Zbiórka na budowę nowego Oddziału Kardiochirurgii Dziecięcej jest w toku i jest promowana pod hasłem “droga do serca” oraz ma swoją stronę internetową – www.drogadoserca.pl. Obecny Oddział Kardiochirurgii dziecięcej powstał z wydzielenia części powierzchni chirurgii dziecięcej. Ma powierzchnię 150 m2.

– Brakuje wielu niezbędnych pomieszczeń takich jak magazyn sprzętu zapasowego, magazyn leków, pomieszczenia socjalne, łazienki i brudowniki. Ponadto jest bardzo mało miejsca dla pacjentów, personelu i rodzin. Praktycznie od strony powierzchni oddziału brakuje wszystkiego. Natomiast jest nowoczesny sprzęt i świetnie wyszkoleni specjaliści – wyjaśnia Smorawińska. – Budowa nowego oddziału Oddziału Kardiochirurgii Dziecięcej jest bezwzględną koniecznością, a jego przyszły kształt został wypracowany w dyskusji Stowarzyszenia Nasze Serce z Władzami Uniwersytetu Medycznego i Administracją Szpitala. Wkład Stowarzyszenia wymaga dodatkowych pieniędzy i tu potrzebna jest pomoc poznaniaków.

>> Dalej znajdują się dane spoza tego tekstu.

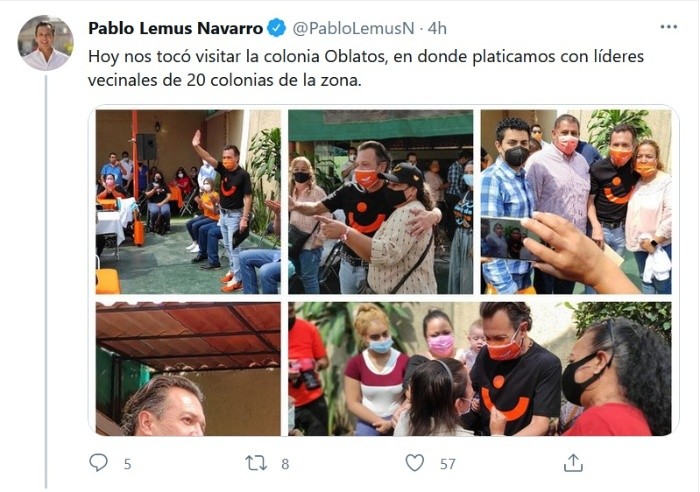Click the tweet text about colonia Oblatos
Screen dimensions: 700x492
point(366,68)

Elżbieta Smorawińska 4 września 2015 roku zorganizowała wieczór jazzowy w Concordia Design. Dochód z całego przedsięwzięcia miał zostać przekazany na wsparcie Stowarzyszenia Nasze Serce i Fundacji Niesiemy Nadzieję. I tak też się stało. We wtorek 29 września przedstawiciele obu organizacji odebrali środki zebrane 4 września podczas jazzowo-dobroczynnej uczty. Na ten cel udało się zdobyć 17 tys. złotych.

Jak jeszcze Wielkopolanie mogą pomóc? Okazuje się, że możliwości jest mnóstwo, począwszy od małych zbiórek, na organizacji koncertów i bali kończąc. Można również wpłacić pieniądze na konto stowarzyszenia bezpośrednio lub przez system PayU na stronie www.drogadoserca.pl. Elżbieta Smorawińska zaprasza nie tylko mieszkańców Wielkopolski do wrzucania swoich cegiełek. Z kliniki bowiem korzystają dzieci z trzech województw.

– Można też pójść moim przykładem i zorganizować imprezy połączone ze zbiórką na budowę. Wspaniałym przykładem była “Gala Boksu” zorganizowana przez Prezydenta Poznania Jacka Jaśkowiaka z udziałem Dariusza “Tiger” Michalczewskiego – zachęca Smorawińska. – Podobnych sposobów wsparcia inicjatywy Stowarzyszenia Nasze Serce jest wiele i wymagają jedynie chęci i pomysłowości.